The contributors to Backdraft help lay the groundwork for this emerging field. The authors examine and weigh the considerations we must bear in mind as we make the necessary transition to a greener economy. The types of tactics deployed and how they are sequenced will determine the consequences of the transition. Where applicable, we must study and incorporate evidence of past climate and conflict trends, and engage in thoughtful deductive arguments about what could happen in the coming decades.

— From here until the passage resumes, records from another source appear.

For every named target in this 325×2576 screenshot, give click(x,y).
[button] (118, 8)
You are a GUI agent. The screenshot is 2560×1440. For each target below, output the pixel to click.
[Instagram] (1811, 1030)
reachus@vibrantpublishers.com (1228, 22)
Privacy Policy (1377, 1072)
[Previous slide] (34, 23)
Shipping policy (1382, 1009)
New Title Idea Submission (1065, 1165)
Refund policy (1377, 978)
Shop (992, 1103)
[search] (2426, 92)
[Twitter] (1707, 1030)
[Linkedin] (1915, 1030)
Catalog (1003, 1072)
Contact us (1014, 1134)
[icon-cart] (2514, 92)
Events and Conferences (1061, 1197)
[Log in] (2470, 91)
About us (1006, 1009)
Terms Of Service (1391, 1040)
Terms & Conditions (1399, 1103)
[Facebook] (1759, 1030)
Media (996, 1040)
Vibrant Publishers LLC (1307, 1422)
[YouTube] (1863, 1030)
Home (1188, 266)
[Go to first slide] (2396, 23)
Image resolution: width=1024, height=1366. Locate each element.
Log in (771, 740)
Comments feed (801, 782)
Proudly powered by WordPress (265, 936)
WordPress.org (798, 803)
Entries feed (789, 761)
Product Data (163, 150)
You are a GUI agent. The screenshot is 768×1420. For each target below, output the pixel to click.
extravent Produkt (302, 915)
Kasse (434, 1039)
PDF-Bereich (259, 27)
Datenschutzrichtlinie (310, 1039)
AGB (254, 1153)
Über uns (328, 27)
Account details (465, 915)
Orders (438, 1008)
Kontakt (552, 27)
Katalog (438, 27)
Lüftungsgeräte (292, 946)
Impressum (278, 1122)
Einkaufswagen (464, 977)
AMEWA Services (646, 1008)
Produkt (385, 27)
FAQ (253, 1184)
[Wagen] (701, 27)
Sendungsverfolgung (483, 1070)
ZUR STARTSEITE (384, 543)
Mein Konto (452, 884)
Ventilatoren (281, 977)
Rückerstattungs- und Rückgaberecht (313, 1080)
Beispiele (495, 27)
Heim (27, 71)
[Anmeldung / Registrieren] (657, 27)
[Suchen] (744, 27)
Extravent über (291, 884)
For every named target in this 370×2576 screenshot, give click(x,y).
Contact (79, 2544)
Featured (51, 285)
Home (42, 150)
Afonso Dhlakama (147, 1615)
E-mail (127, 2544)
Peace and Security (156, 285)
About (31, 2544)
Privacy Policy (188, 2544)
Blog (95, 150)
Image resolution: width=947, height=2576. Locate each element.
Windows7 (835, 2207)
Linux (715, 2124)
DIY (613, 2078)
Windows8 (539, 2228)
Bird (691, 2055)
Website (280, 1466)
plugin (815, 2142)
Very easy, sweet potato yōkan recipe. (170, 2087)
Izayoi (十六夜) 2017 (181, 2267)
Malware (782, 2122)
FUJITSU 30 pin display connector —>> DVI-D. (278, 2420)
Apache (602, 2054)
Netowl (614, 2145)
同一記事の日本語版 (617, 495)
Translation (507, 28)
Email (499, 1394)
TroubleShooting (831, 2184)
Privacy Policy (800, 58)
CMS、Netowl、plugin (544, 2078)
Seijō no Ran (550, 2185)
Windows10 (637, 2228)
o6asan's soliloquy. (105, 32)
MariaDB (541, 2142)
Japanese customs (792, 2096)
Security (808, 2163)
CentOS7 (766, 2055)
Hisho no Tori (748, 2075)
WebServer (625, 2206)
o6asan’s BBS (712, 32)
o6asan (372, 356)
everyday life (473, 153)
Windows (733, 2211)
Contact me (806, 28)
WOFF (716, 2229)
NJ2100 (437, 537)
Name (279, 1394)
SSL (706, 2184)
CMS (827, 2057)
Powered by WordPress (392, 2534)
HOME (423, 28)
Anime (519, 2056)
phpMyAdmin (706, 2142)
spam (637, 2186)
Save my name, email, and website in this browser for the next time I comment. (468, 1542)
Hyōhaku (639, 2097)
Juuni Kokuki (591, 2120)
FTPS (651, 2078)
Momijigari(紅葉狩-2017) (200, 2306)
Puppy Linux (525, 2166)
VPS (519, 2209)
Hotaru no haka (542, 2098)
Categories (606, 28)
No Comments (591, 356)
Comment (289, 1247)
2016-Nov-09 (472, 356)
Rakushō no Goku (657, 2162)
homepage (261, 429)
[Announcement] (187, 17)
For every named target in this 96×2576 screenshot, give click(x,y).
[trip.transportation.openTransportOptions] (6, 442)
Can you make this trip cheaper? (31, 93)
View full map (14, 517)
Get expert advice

Our future climate security interventions must be guided not only by lessons learned, but also by new models that incorporate more aspects of contemporary human security, including rapid demographic change, depleted fresh water supplies, and more erratic agricultural output, as well as political instability and fragility. In doing so, we can move forward with our eyes open to conflict dynamics around us, implementing more sustainable, more cost-effective, and ultimately more peaceful ways to adapt to and mitigate the climate challenge.
Geoff Dabelko is the director of environmental studies at Ohio University’s Voinovich School of Leadership and Public Affairs and a senior advisor to ECSP.